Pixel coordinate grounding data
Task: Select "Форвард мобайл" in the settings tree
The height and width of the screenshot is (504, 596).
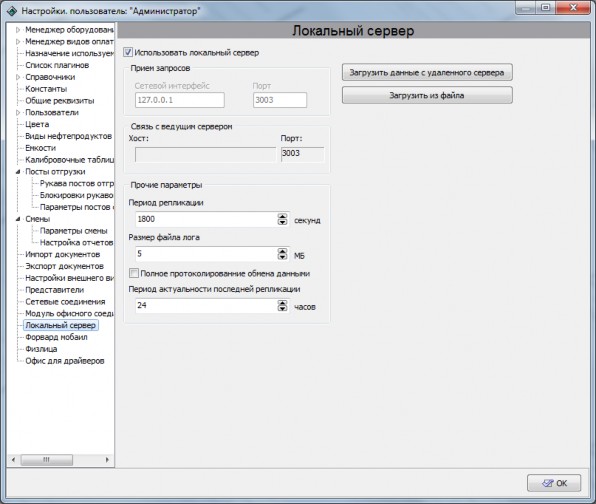Action: point(56,337)
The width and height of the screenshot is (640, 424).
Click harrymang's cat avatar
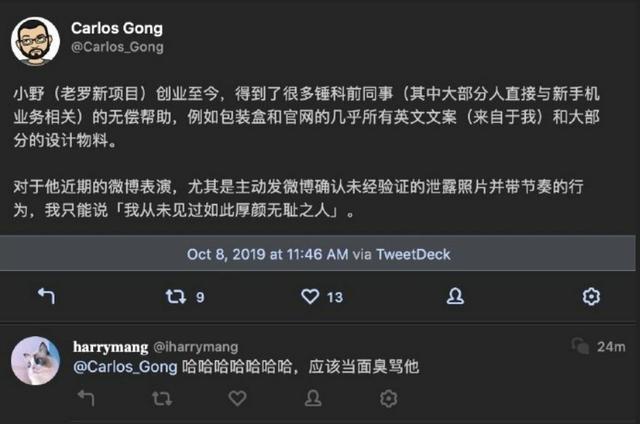35,360
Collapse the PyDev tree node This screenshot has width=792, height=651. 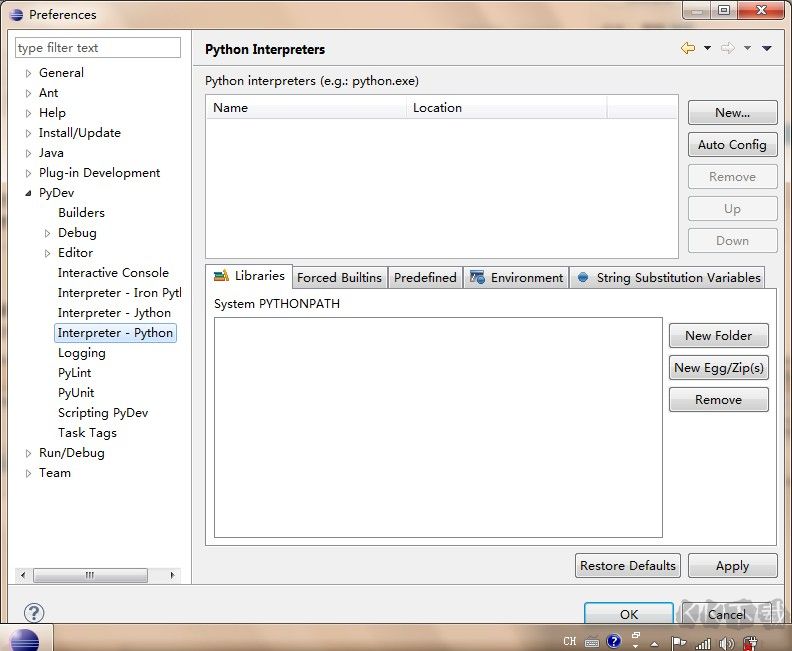point(28,193)
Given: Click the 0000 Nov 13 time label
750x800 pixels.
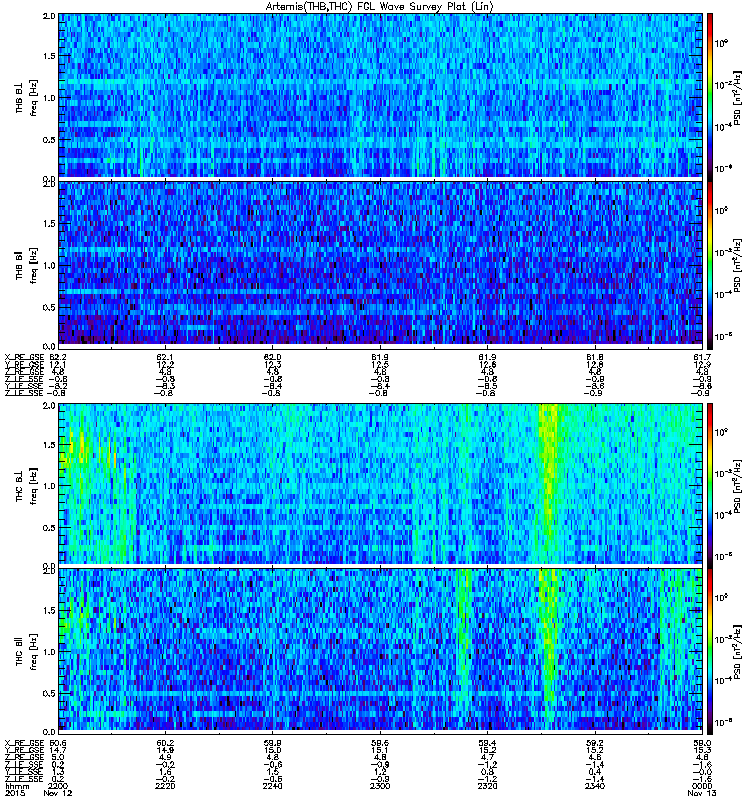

__YOUR ASSIGNMENT__. Copy exactly the lines that run from the line containing "Given: Click the 0000 Nov 13 time label" to the end of the data, keeping both end lines and dropping every picture.

__RESULT BELOW__.
Given: Click the 0000 Nov 13 time label
750x800 pixels.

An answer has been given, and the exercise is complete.